Hay un silencio oscuro, un ayuno de palabras, un crujir sordo de pasos y una soledad a gritos tras el azul de la ventana carcomida. Una mano se empeña en cuidar ese vacío repleto de vivencias, conservar la memoria de tanta desmemoria mientras me regalen los días la posibilidad de acercarme. No puedo entrar, está en ruinas el techo que sostuvo las noches, la escalera que llevaba al paritorio de una gata de luna y no soy dueña de la llave que abre la despensa de los retales del alma. Solo una manita de añil por darle suspiros a una canción  que nos trae el viento del cálido verano. Una penita profunda y una sonrisa  por caricia al desconchón de los desafectos.

Salvadores

                                                

 Éramos cinco y una cría de golondrina en el suelo, una tapa de lata con agua y unas migas de pan. Todos intentando saciar una sed que adivinábamos y una pena que sentíamos. Un pico amarillo se abría a la gota que caía del dedito de una enfermera acostumbrada a sacar adelante a bebés prematuros. Una escalera a la que se decide trepar por dejar al polluelo en su nido. Una mano enorme que lo eleva y lo deposita junto a otras crías que pían. El género humano trabajando en equipo por salvar al individuo que ocupa, junto a su familia, el rincón del portal de la casa y...
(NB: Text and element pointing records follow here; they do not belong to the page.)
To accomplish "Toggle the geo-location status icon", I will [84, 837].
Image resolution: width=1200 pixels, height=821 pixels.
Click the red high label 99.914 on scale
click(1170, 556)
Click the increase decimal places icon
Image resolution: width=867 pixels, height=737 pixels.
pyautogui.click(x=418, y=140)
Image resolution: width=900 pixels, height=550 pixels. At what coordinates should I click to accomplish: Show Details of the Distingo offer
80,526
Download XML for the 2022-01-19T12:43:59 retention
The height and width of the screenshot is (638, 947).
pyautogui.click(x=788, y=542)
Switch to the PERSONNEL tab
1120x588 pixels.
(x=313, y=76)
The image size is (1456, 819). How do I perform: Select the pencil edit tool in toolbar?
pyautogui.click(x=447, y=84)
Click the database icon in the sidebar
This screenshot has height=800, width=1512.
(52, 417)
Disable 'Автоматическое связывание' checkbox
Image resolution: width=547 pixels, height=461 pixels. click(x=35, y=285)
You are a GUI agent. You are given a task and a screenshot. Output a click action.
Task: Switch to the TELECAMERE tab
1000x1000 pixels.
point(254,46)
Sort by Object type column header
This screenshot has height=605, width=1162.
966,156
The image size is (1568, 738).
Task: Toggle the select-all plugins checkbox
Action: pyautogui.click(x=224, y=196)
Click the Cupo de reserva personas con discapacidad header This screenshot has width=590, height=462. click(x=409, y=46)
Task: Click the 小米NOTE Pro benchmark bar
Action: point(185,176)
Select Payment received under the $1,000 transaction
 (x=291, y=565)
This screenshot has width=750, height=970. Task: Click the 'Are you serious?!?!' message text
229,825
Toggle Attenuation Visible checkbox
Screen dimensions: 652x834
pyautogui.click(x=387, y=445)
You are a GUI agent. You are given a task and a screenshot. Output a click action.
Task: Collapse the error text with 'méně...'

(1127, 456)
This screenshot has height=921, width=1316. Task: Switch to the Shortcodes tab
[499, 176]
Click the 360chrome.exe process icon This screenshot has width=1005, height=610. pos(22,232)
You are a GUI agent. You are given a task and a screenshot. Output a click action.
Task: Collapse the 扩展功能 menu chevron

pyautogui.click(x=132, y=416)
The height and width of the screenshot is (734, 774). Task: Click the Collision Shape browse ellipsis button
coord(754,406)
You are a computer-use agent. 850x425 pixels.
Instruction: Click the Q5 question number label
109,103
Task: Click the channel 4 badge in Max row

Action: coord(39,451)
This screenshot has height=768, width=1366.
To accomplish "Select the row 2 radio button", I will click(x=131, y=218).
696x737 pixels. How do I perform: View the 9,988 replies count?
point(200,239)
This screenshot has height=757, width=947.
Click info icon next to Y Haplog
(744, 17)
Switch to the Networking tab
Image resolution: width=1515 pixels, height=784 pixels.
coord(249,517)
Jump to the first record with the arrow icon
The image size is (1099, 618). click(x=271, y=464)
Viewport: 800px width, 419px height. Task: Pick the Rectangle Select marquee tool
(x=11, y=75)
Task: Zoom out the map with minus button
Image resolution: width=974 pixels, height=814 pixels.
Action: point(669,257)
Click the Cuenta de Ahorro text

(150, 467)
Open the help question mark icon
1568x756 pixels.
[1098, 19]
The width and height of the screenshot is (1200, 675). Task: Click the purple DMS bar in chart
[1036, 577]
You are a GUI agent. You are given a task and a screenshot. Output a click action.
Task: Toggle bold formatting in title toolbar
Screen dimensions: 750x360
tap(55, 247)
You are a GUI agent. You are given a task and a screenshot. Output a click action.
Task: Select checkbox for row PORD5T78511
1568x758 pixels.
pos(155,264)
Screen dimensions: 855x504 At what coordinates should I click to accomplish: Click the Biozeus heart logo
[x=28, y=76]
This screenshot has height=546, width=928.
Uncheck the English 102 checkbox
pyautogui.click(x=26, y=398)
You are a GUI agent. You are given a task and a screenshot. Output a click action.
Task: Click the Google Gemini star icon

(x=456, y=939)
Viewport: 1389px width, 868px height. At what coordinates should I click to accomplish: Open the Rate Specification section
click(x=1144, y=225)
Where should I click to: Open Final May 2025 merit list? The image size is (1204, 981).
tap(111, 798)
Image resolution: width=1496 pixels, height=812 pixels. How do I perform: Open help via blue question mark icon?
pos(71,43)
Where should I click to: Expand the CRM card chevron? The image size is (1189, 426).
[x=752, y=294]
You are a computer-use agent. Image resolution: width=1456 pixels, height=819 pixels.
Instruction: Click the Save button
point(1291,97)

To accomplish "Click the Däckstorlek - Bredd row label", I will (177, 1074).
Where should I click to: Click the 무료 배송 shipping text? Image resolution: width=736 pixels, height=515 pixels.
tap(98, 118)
Veinticuatro horas después  me acerco por comprobar si todo va bien. Voy sin gafas, se adivina un bulto oscuro entre los excrementos, sospecho algo que no va a gustarme. Doy la vuelta y regreso con las lentes. Un ejército de hormigas devora al bebé que sigue vivo pero exhalando un último suspiro. Selección natural, se llama. Arrojado nuevamente por quien es conocedora de su mal, acaba enterrado entre el toronjil. 

En ocasiones no se necesitan salvadores pero si conocer la vida de los otros.